Stored records:
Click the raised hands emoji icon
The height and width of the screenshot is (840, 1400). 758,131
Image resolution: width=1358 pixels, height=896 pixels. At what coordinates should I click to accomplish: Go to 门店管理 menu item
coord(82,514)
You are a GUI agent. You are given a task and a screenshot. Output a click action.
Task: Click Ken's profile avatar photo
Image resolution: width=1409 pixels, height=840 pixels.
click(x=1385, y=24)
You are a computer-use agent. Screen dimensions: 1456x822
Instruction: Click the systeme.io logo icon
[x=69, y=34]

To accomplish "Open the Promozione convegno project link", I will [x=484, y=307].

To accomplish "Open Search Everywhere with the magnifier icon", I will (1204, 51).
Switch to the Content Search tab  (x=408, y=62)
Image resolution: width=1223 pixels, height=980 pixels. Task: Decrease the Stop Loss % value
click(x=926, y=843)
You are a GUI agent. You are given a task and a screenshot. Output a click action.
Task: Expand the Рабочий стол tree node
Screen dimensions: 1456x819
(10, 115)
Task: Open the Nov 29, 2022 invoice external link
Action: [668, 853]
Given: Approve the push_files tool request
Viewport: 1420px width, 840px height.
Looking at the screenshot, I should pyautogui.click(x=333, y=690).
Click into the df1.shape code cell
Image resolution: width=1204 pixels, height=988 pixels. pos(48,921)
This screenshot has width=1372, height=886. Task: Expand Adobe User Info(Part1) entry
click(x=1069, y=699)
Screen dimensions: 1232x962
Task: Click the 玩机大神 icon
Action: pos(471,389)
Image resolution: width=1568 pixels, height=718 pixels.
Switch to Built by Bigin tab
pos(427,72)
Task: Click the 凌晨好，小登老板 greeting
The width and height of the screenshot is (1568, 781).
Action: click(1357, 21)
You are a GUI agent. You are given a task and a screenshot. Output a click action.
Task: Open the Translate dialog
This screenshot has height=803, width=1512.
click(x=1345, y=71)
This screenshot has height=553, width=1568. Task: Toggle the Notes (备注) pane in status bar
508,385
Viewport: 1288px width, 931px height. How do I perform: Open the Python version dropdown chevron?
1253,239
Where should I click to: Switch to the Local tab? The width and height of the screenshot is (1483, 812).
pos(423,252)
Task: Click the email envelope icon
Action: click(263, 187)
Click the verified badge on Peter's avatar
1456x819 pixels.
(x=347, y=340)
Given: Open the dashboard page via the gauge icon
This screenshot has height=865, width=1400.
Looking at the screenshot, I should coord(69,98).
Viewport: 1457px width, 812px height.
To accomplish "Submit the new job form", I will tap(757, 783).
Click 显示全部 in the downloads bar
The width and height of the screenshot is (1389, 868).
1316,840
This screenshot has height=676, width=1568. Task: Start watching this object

## EXERCISE AIM
An exact repetition of all the entries is required.

## THE ANSWER
Click the raised hands emoji icon
The height and width of the screenshot is (840, 1400). 758,131
Image resolution: width=1358 pixels, height=896 pixels. At what coordinates should I click to accomplish: Go to 门店管理 menu item
coord(82,514)
You are a GUI agent. You are given a task and a screenshot. Output a click action.
Task: Click Ken's profile avatar photo
Image resolution: width=1409 pixels, height=840 pixels.
click(x=1385, y=24)
You are a computer-use agent. Screen dimensions: 1456x822
Instruction: Click the systeme.io logo icon
[x=69, y=34]

To accomplish "Open the Promozione convegno project link", I will [x=484, y=307].

To accomplish "Open Search Everywhere with the magnifier icon", I will (1204, 51).
Switch to the Content Search tab  (x=408, y=62)
Image resolution: width=1223 pixels, height=980 pixels. Task: Decrease the Stop Loss % value
click(x=926, y=843)
You are a GUI agent. You are given a task and a screenshot. Output a click action.
Task: Expand the Рабочий стол tree node
Screen dimensions: 1456x819
(10, 115)
Task: Open the Nov 29, 2022 invoice external link
Action: [668, 853]
Given: Approve the push_files tool request
Viewport: 1420px width, 840px height.
Looking at the screenshot, I should pyautogui.click(x=333, y=690).
Click into the df1.shape code cell
Image resolution: width=1204 pixels, height=988 pixels. pos(48,921)
This screenshot has width=1372, height=886. Task: Expand Adobe User Info(Part1) entry
click(x=1069, y=699)
Screen dimensions: 1232x962
Task: Click the 玩机大神 icon
Action: pos(471,389)
Image resolution: width=1568 pixels, height=718 pixels.
Switch to Built by Bigin tab
pos(427,72)
Task: Click the 凌晨好，小登老板 greeting
The width and height of the screenshot is (1568, 781).
Action: click(1357, 21)
You are a GUI agent. You are given a task and a screenshot. Output a click action.
Task: Open the Translate dialog
This screenshot has height=803, width=1512.
click(x=1345, y=71)
This screenshot has height=553, width=1568. Task: Toggle the Notes (备注) pane in status bar
508,385
Viewport: 1288px width, 931px height. How do I perform: Open the Python version dropdown chevron?
1253,239
Where should I click to: Switch to the Local tab? The width and height of the screenshot is (1483, 812).
pos(423,252)
Task: Click the email envelope icon
Action: click(263, 187)
Click the verified badge on Peter's avatar
1456x819 pixels.
(x=347, y=340)
Given: Open the dashboard page via the gauge icon
This screenshot has height=865, width=1400.
Looking at the screenshot, I should coord(69,98).
Viewport: 1457px width, 812px height.
To accomplish "Submit the new job form", I will tap(757, 783).
Click 显示全部 in the downloads bar
The width and height of the screenshot is (1389, 868).
1316,840
This screenshot has height=676, width=1568. Task: Start watching this object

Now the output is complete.